Dès qu'un décès survient dans une famille, les héritiers se retrouvent en général en indivision. Situation inconfortable selon le degré d'entente ! Que faire ? Garder le bien dans l'indivision, obtenir le partage ou le vendre ?

Si vous avez eu des enfants avec le défunt, vous aurez le choix entre un quart en pleine propriété ou la totalité des biens en usufruit.
Si vous avez eu des enfants avec le défunt, vous aurez le choix entre un quart en pleine propriété ou la totalité des biens en usufruit. © sturti/Getty Images

Vous venez de perdre un membre de votre famille et d'hériter d'une maison en pleine propriété (usufruit + nue propriété) ou vous vous retrouvez en indivision successorale avec les autres héritiers. Mille questions vous viennent ? Existe-t-il un délai pour vendre le bien après le décès ? Que va devenir ce bien après décès si vous êtes en indivision ? Faudra-t-il l'accord de tous les héritiers pour vendre ? Comment vendre de manière urgente ce bien si un héritier ne veut pas vendre ?

Qui peut avoir à vendre un bien immobilier au décès d'un propriétaire ?

Le ou les enfants du défunt ou le conjoint (marié ou pacsé) sont des héritiers directs

Les enfants : en effet, en droit français, le patrimoine du défunt revient prioritairement aux membres de sa famille. Ce sont donc les personnes les plus proches du défunt qui héritent. La loi classe les héritiers de façon hiérarchique par ordre et dans chaque ordre par degré. Dans cette hiérarchie, une place particulière est reconnue par la loi au conjoint survivant.

Le conjoint : si vous avez eu des enfants ensemble, vous aurez le choix entre un quart en pleine propriété ou la totalité des biens de la succession en usufruit. Attention ! S'il existe des enfants d'une première union, vous recueillez la pleine propriété du quart des biens. Il ne peut pas y avoir dans ce cas d'usufruit de la totalité de la succession. Si le défunt n'a pas d'enfants mais des parents encore vivants, l'époux survivant et les parents se partagent la succession, soit la moitié pour le conjoint survivant et un quart pour chaque parent. Si l'un des parents est décédé, la succession va pour un quart au parent encore en vie et pour les trois quarts au conjoint survivant. Si les parents sont décédés, vous héritez de toute la succession.
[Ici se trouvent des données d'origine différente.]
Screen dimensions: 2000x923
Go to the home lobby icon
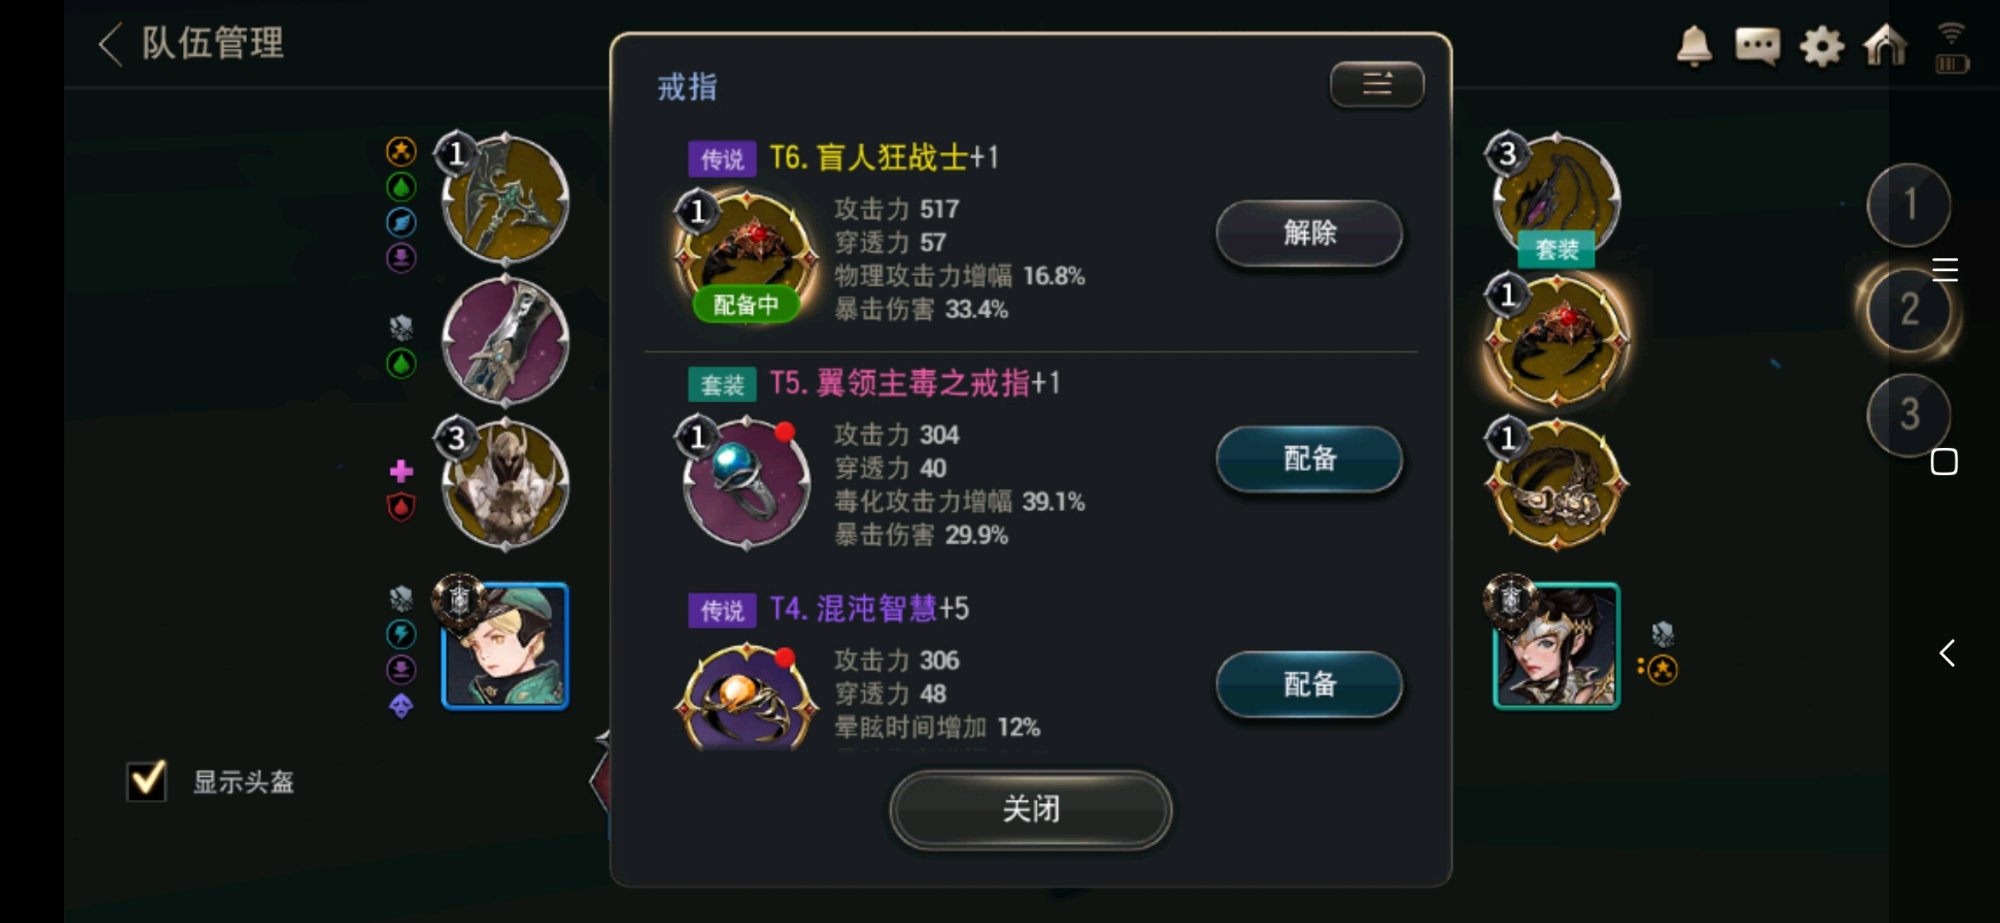tap(1885, 46)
Tout le monde par testament : vous pouvez vous retrouver héritier par testament. Si le défunt a fait un testament, il a dû forcément réserver une partie de son patrimoine à ses héritiers réservataires, mais disposer librement de la part appelée quotité disponible (article 912 du Code civil). Si vous recevez plus que votre réserve si vous êtes héritiers réservataires ou devenez héritier sans être dans l'ordre des héritiers, c'est que le défunt l'a voulu ainsi dans son testament.

A savoir: les héritiers peuvent accepter ou renoncer à la succession.

Si on hérite de la maison de ses parents, doit-on obligatoirement aller chez le notaire ?

Oui ! Il existe deux cas où le recours au notaire est obligatoire :

  • les héritiers doivent se rendre obligatoirement chez le notaire de la famille ou de leur choix si le défunt laisse un ensemble de biens immobiliers comprenant au moins une maison ou un appartement. Dans ce cas, vous prendrez rendez-vous avec lui et devrez lui fournir un ensemble d'informations afin qu'il puisse constater la dévolution de la succession et recenser l'ensemble des biens constituant le patrimoine du défunt ;
  • Le notaire est aussi obligatoire lorsque le montant de la succession est égal ou supérieur à 5 000 €. Dans ce cas , vous devez faire établir l'acte de notoriété prouvant que vous êtes héritier.

Si le patrimoine du défunt ne contient aucun bien et est inférieur à 5 000 €, vous pouvez prouver votre qualité d’héritier par une attestation signée de l’ensemble des héritiers. Sachez que le maire ou le greffier du tribunal judiciaire est habilité aussi à établir le certificat d'hérédité.

C'est quoi le partage successoral ?

Le partage est l'acte qui met fin à l'indivision : chaque héritier reçoit sa part d'héritage et en devient propriétaire de façon individuelle. Le partage des biens peut être réglé de manière amiable ou judiciaire.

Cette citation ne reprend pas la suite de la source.